**THE PROBLEM**
Retype every one of the items below without changing a single character.

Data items
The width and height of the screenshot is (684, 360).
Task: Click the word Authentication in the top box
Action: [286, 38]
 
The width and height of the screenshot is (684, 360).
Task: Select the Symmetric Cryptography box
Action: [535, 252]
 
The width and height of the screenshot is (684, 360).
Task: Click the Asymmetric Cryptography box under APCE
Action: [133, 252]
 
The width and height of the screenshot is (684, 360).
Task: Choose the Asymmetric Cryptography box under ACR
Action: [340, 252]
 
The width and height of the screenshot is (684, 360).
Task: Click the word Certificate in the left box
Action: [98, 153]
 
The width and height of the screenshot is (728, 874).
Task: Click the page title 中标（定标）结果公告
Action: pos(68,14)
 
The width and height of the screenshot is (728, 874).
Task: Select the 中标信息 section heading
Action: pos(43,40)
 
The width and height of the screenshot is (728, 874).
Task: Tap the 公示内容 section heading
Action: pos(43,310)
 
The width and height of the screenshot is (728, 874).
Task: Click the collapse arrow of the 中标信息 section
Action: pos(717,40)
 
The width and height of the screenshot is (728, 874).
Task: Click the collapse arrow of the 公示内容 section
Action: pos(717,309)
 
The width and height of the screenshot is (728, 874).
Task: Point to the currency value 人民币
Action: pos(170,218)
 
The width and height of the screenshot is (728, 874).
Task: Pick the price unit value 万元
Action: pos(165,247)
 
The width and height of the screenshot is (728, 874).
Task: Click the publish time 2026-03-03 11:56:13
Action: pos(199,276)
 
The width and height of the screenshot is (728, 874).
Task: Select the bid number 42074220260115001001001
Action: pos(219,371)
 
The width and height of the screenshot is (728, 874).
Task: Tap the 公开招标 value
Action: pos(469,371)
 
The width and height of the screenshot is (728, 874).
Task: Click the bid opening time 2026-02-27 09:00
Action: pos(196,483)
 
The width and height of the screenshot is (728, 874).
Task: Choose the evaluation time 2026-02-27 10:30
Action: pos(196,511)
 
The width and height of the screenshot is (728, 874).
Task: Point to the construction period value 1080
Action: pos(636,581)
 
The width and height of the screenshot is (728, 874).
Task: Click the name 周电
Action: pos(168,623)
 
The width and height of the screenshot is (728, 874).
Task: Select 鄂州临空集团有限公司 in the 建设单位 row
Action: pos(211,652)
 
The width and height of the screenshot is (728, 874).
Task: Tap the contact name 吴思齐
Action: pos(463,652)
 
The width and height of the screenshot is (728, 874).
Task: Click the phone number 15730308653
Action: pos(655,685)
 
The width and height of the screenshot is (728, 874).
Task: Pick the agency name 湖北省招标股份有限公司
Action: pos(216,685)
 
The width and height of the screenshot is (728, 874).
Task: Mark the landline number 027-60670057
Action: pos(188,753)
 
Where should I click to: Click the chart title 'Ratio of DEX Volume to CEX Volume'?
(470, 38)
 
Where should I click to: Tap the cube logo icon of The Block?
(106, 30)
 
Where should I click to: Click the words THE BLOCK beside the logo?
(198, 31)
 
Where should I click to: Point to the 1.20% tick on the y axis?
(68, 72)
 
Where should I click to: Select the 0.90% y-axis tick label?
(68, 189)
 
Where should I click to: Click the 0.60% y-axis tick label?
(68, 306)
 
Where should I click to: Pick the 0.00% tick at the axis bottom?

**ANSWER TO THIS PROBLEM**
The width and height of the screenshot is (684, 360).
Task: Click the word Authentication in the top box
Action: [286, 38]
 
The width and height of the screenshot is (684, 360).
Task: Select the Symmetric Cryptography box
Action: [535, 252]
 
The width and height of the screenshot is (684, 360).
Task: Click the Asymmetric Cryptography box under APCE
Action: [133, 252]
 
The width and height of the screenshot is (684, 360).
Task: Choose the Asymmetric Cryptography box under ACR
Action: [340, 252]
 
The width and height of the screenshot is (684, 360).
Task: Click the word Certificate in the left box
Action: [98, 153]
 
The width and height of the screenshot is (728, 874).
Task: Click the page title 中标（定标）结果公告
Action: pos(68,14)
 
The width and height of the screenshot is (728, 874).
Task: Select the 中标信息 section heading
Action: pos(43,40)
 
The width and height of the screenshot is (728, 874).
Task: Tap the 公示内容 section heading
Action: pos(43,310)
 
The width and height of the screenshot is (728, 874).
Task: Click the collapse arrow of the 中标信息 section
Action: pos(717,40)
 
The width and height of the screenshot is (728, 874).
Task: Click the collapse arrow of the 公示内容 section
Action: pos(717,309)
 
The width and height of the screenshot is (728, 874).
Task: Point to the currency value 人民币
Action: pos(170,218)
 
The width and height of the screenshot is (728, 874).
Task: Pick the price unit value 万元
Action: pos(165,247)
 
The width and height of the screenshot is (728, 874).
Task: Click the publish time 2026-03-03 11:56:13
Action: pos(199,276)
 
The width and height of the screenshot is (728, 874).
Task: Select the bid number 42074220260115001001001
Action: pos(219,371)
 
The width and height of the screenshot is (728, 874).
Task: Tap the 公开招标 value
Action: pos(469,371)
 
The width and height of the screenshot is (728, 874).
Task: Click the bid opening time 2026-02-27 09:00
Action: pos(196,483)
 
The width and height of the screenshot is (728, 874).
Task: Choose the evaluation time 2026-02-27 10:30
Action: pos(196,511)
 
The width and height of the screenshot is (728, 874).
Task: Point to the construction period value 1080
Action: pos(636,581)
 
The width and height of the screenshot is (728, 874).
Task: Click the name 周电
Action: pos(168,623)
 
The width and height of the screenshot is (728, 874).
Task: Select 鄂州临空集团有限公司 in the 建设单位 row
Action: pos(211,652)
 
The width and height of the screenshot is (728, 874).
Task: Tap the contact name 吴思齐
Action: pos(463,652)
 
The width and height of the screenshot is (728, 874).
Task: Click the phone number 15730308653
Action: pos(655,685)
 
The width and height of the screenshot is (728, 874).
Task: Pick the agency name 湖北省招标股份有限公司
Action: pos(216,685)
 
The width and height of the screenshot is (728, 874).
Task: Mark the landline number 027-60670057
Action: pos(188,753)
 
Where should I click to: Click the chart title 'Ratio of DEX Volume to CEX Volume'?
(470, 38)
 
Where should I click to: Tap the cube logo icon of The Block?
(106, 30)
 
Where should I click to: Click the words THE BLOCK beside the logo?
(198, 31)
 
Where should I click to: Point to the 1.20% tick on the y axis?
(68, 72)
 
Where should I click to: Select the 0.90% y-axis tick label?
(68, 189)
 
Where should I click to: Click the 0.60% y-axis tick label?
(68, 306)
 
Where should I click to: Pick the 0.00% tick at the axis bottom?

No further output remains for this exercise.